The surreal thing is that for Rachel, the set -- where she works on others people’s insecurities to create new drama -- is the only place she feels
successful or in control. And thus it becomes her home.
In one episode Rachel actually goes home to her parents’ house, ostensibly in search of a loan. (She takes a show van, though
she’s driving on a suspended license.) In a conversation with her shrink mother (natch!), we find out that she has been diagnosed with Borderline Personality Disorder. She counters, “first
it was ADHD, then bipolar, then BPD, or maybe Narcissistic Personality Disorder. I have trouble keeping them straight.”
Certainly, that’s a metaphor for the people who are most
successful at creating this reality business -- and for that matter, most businesses.

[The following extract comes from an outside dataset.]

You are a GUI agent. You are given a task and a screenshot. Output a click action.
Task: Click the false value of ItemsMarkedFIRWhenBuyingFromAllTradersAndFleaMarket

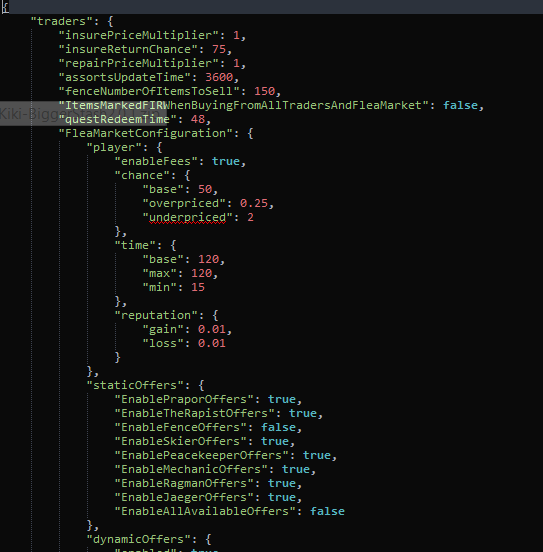(x=460, y=105)
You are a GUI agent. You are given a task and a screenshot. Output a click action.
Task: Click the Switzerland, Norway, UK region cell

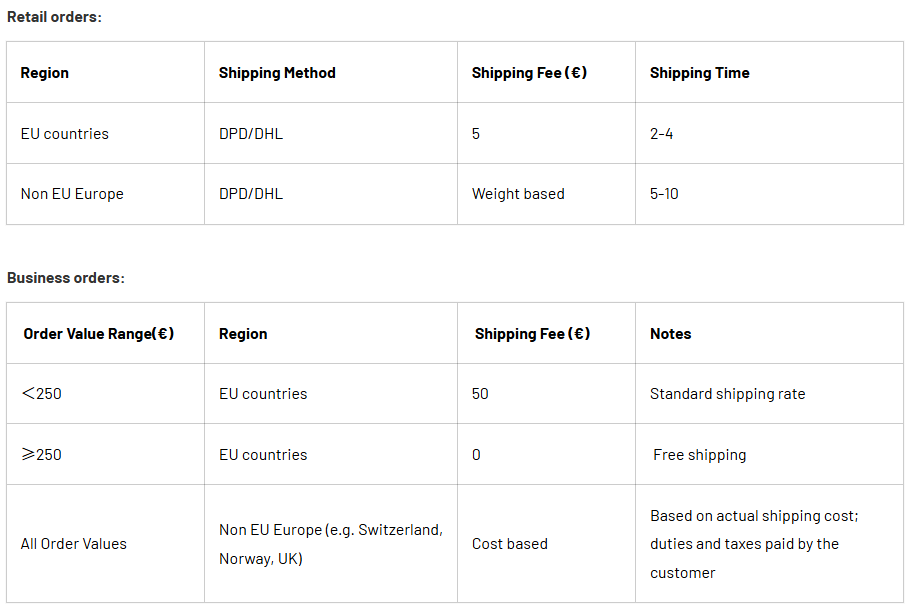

As with sociopaths, they have no conscience and see everything as a game that they are entitled to win. Step
back, and the whole world is a reality show and we are just the poor sap contestants.
But in the end, “UnREAL" is so smart that it never lets us forget what the point of the show
within the show is. As squawked into a walkie-talkie by Quinn, the EP: “We are selling true love here, people!”
There’s so much cynicism and irony, it’s
hard to keep up. At the least, it should make ad peeps feel a little better about what they do for a living.